This report was presented to the Board of Directors at its meeting on January 5, 2014
1. Data-gathering initiative. Various constituencies within the Association have been contacted for their feedback on what should ideally be included in the revised Census. The talk by Robert Connor at the Presidential Panel also offered much food for thought. Most practical will probably be a streamlined Census form—also with a few additional questions,—that we can expect chairs of departments and programs to report on without too much difficulty.
2. The Subcommittee on Professional Ethics met during the convention. I will report any recommendations to the Board if and when the Committee makes any.
3. A member requested that the Committee for Professional Matters consider adding a clause regarding spousal hiring to APA’s Statement of Professional Ethics. Because of widely varying policies among institutions, both the Committee and the Board thought that it was not necessary to include reference to spousal hiring at this time.
4. Classics Advisory Service (Jeffrey Henderson).
A. Since its last report the CAS has acted in response to requests from two college departments in the US, each with two tenure-track lines threatened with reduction to one. In one case the administration followed the recommendation of a faculty curriculum committee; the CAS Director wrote to the dean in support of the department’s (and many students’) appeal to restore the line or at least approve a full-time visiting professor pending further consideration, but the president decided to approve only part-time coverage for next year. In the other case, the administration rejected the recommendation of a faculty curriculum committee to replace a vacated position; we await the advice of the remaining faculty member about how to support a renewed position request.

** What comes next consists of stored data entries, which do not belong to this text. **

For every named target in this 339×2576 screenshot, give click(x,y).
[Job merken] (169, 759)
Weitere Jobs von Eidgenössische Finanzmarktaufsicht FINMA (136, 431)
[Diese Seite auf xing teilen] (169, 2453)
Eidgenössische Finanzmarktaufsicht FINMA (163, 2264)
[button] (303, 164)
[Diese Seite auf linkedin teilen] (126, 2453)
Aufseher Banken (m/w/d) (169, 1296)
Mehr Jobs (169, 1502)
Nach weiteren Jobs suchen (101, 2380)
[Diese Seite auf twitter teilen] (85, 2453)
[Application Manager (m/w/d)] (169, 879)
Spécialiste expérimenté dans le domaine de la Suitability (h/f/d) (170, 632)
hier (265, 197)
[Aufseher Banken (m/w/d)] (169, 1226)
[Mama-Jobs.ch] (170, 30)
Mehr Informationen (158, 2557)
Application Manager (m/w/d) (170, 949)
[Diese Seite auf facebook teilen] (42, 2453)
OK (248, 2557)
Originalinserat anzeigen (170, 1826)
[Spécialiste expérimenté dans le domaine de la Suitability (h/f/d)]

B. In response to a request from a university department in the UK that was threatened with closure and a disadvantageous institutional relocation of its faculty, President Feeney and the CAS Director wrote joint letters to the President; the administration subsequently withdrew these proposals.

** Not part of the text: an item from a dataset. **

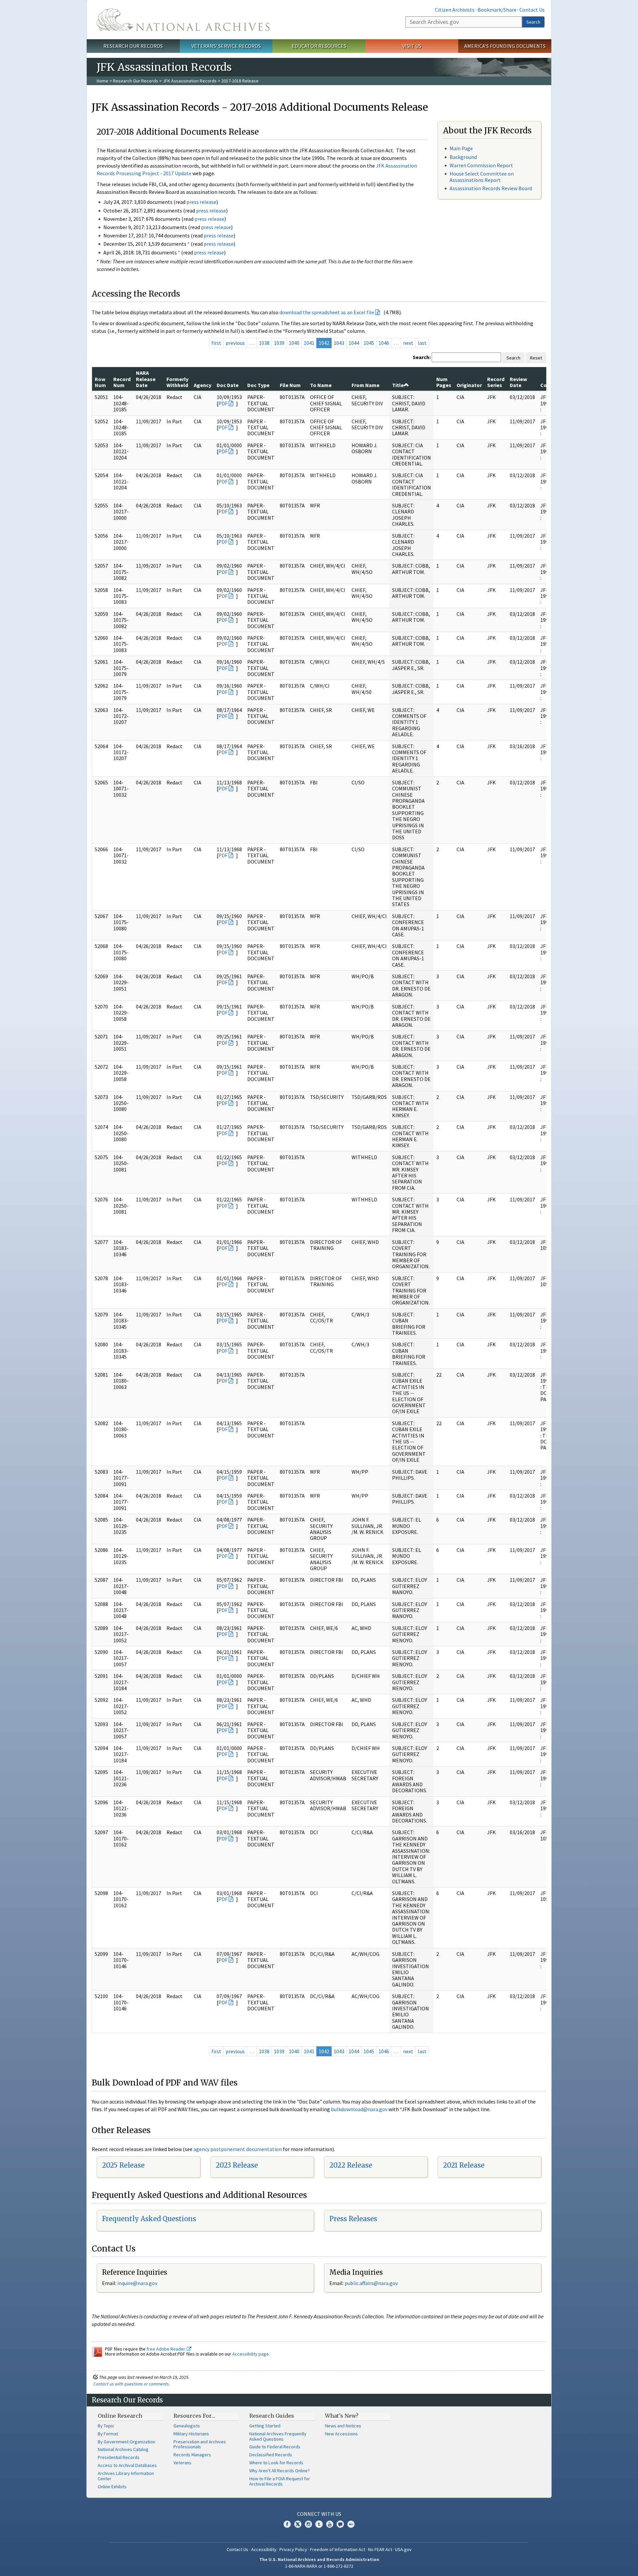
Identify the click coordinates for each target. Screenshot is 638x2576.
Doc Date (228, 385)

C. The APA approved posting on its website petitions from the Coordination nationale des associations régionales des enseignants de langues anciennes (France), alerting the academic community to policy trends that threaten to reduce the teaching of Greek and Latin at all levels; from the Schweizerische Vereinigung für Altertumswissenschaft (Switzerland), protesting the proposed elimination of Latin and Greek from secondary schools in the canton of Bern; and from the Free University of Brussels, to preserve a Latin professorship.

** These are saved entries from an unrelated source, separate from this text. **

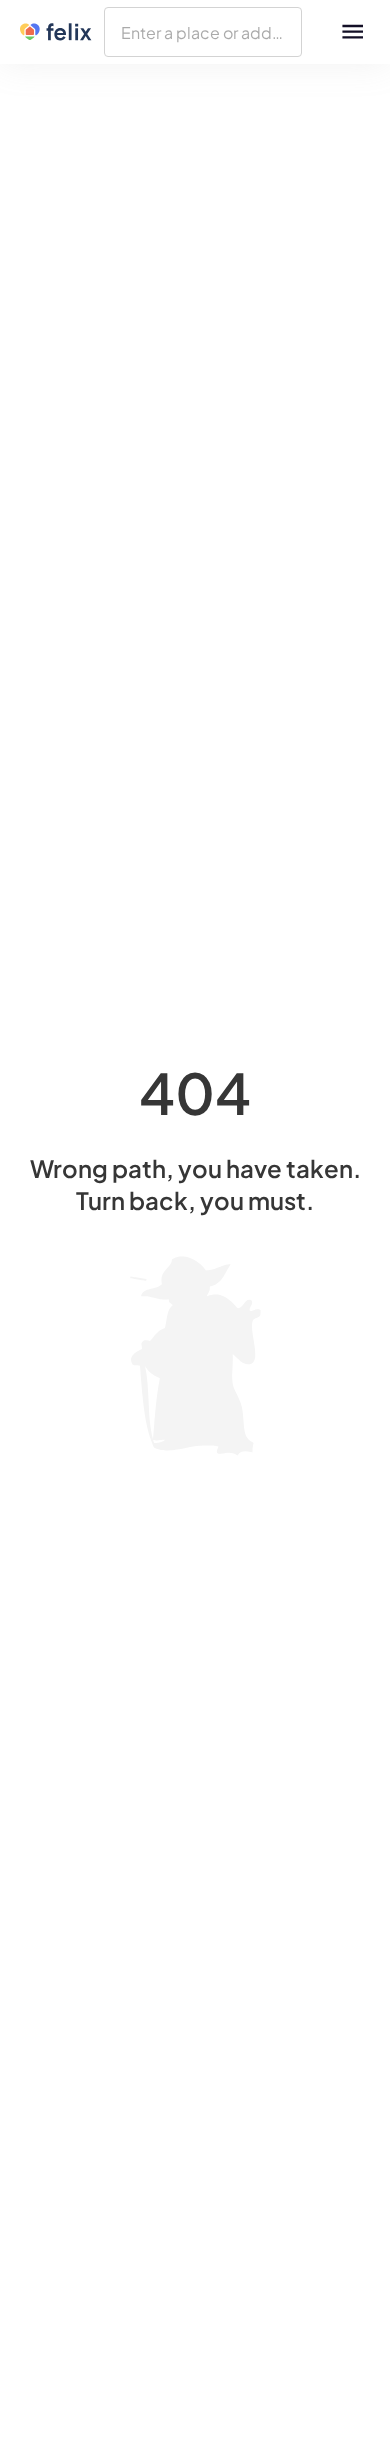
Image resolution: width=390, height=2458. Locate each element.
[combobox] (203, 32)
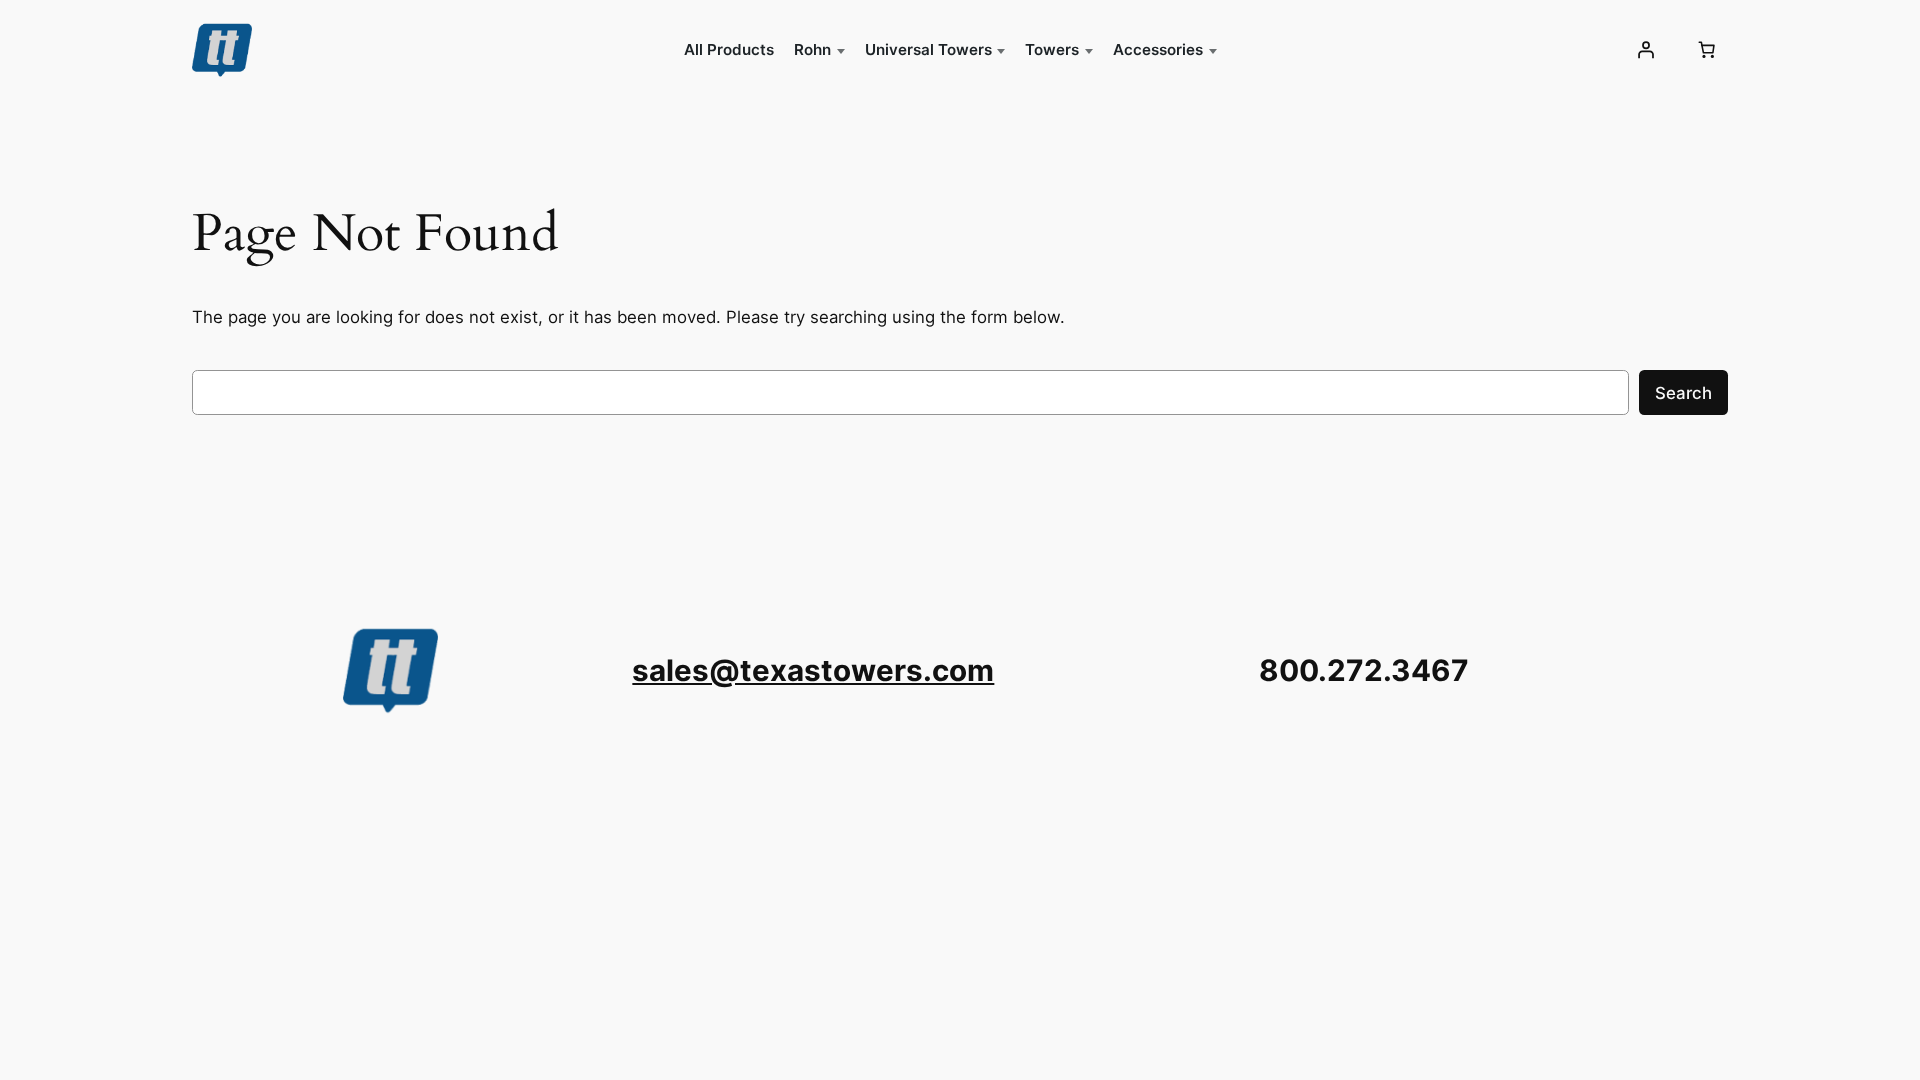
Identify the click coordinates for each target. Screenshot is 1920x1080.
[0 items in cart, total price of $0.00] (1707, 50)
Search (1683, 393)
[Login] (1646, 50)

D. The CAS also advised on the selection of visitors for four external reviews (one college, three university), and on handling assessment criteria for a college department that seemed unsuited to the discipline of classics.
5. The Committee on the Status of Women and Minority Groups (Alex Purves).
A. The Committee plans to organize another “Authors Meet Critics” panel for the 2015 Annual Meeting in New Orleans, possibly on Sarah Pomeroy’s Goddesses, Whores, Wives and Slaves. The purpose of these panels is to highlight work that, in one way or another, extends the scope of our discipline and contributes to our mission. The committee also hopes, through these panels, to supplement its information-gathering and monitoring functions with intellectual contributions.
B. As for the collection and examination of information, the Committee offered various suggestions and expressed come concerns, i.e., be sure to find ways to capture scholars working in subfields, such as ancient history, or outside traditional Classics departments; salary information if possible; getting the data by the time of CSWMG’s next meeting in 2015 (and this is more important than having the survey be perfect in the first instance.
6. Placement Committee (David Potter). The Committee’s full detailed report is attached on the first year of the new APA Placement Committee (now that the AIA has withdrawn its participation). Particular attention is drawn to the results of the recent survey.
7. Journal editors (Craig Gibson). At their annual gathering during the convention, the editors discussed a member’s suggestion passed along to them by the Committee of Professional Matters about “creating a site that would bring together information about journals” with “an annually updated database of journals in classics with timelines including average time from submission to decision and acceptance to print, as well as information like number of reviewers and R&R policy” and information on “length limits, languages, and restrictions on field” with “moderated comments.” The editors felt that such a database would not be practical and has the potential to be misinterpreted or misused.